That’s the rather arresting finding of new research from the University of Texas, published in the journal Energy (which should be behind a paywall, but someone’s helpfully posted it here). The key message in the paper is this:
The global peak of coal production from existing coalfields is predicted to occur close to the year 2011 … It is unlikely that future mines will reverse the trend predicted in this BAU [Business As Usual] scenario.
Now if true, that obviously has rather far-reaching consequences for climate policy – and, indeed, for the most basic assumptions used by the IPCC, as the authors explain:
Based on economic and policy considerations that appear to be unconstrained by geophysics, the IPCC generated forty carbon production and emission scenarios. [Our research] provides a reality check on the magnitude of carbon emissions in a BAU scenario. The resulting base case is significantly below 36 of the 40 carbon emission scenarios from the IPCC … After 2011, the production rates of coal and CO2 decline, reaching 1990 levels by the year 2037, and reaching 50% of the peak value in the year 2047.
Grist magazine’s David Roberts summarises the two key implications of this:
1. If coal is soon going to get harder to reach and more expensive, an enormous investment in carbon capture and storage may not make sense. Remember, building the infrastructure necessary to run our economy on renewables and efficiency will itself be an expensive, energy-intensive undertaking. If our fossil-fuel savings are running low, we urgently need to spend every penny of that energy wisely. If we waste a huge chunk of it on CCS only to find coal drying up, we’ll have that much less to put toward building post-fossil infrastructure.
2. If there’s much less coal than widely assumed, climate change may not be humanity’s biggest problem. Most of the more dire IPCC climate change scenarios assume endlessly rising energy demand and use, and thus endlessly rising CO2 emissions. But those models tend not to pay heed to the physical world. If some of the new research on coal reserves is accurate, it is mathematically impossible to emit as much as the high-end IPCC scenarios. There just won’t be enough fossil fuels.

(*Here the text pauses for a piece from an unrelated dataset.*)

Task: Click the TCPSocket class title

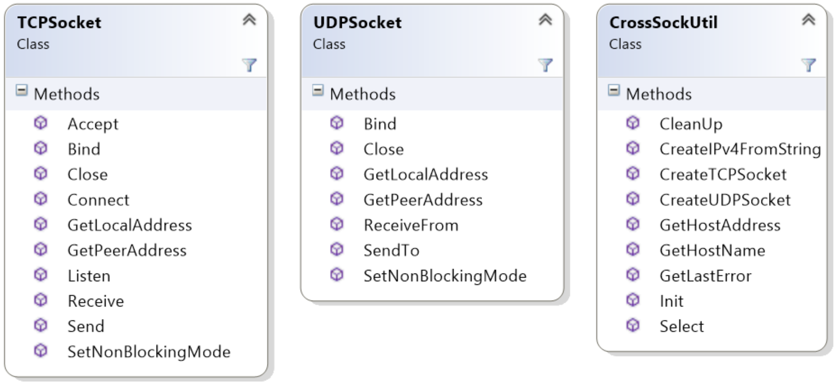Action: pyautogui.click(x=59, y=23)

I’m a bit suspicious of the methodology the researchers used to yield the 2011 peak date, and want to see some peer reviews of it by people who know more about solid fuels than me. But it’s interesting to see peak oil analysts broadening their argument to encompass power generation as well as liquid fuels for transport – an argument they’re applying to uranium for civil nuclear power as well as to coal, as for instance in this quote from an energy analyst in a recent edition of Energy Bulletin:
I feel the uranium market right now could be the world’s most unbalanced commodity market. . . . the planet, by means of the nuclear power industry, consumes approximately 172 million pounds of uranium per year, as well as the planet only produces about 92 million pounds of uranium per year. The supply deficit is produced up through above-ground inventories, which are becoming worked down pretty quickly…
Again, can’t vouch for the data sources. But interesting, and worth hunting around to see what other evidence is (or isn’t) out there.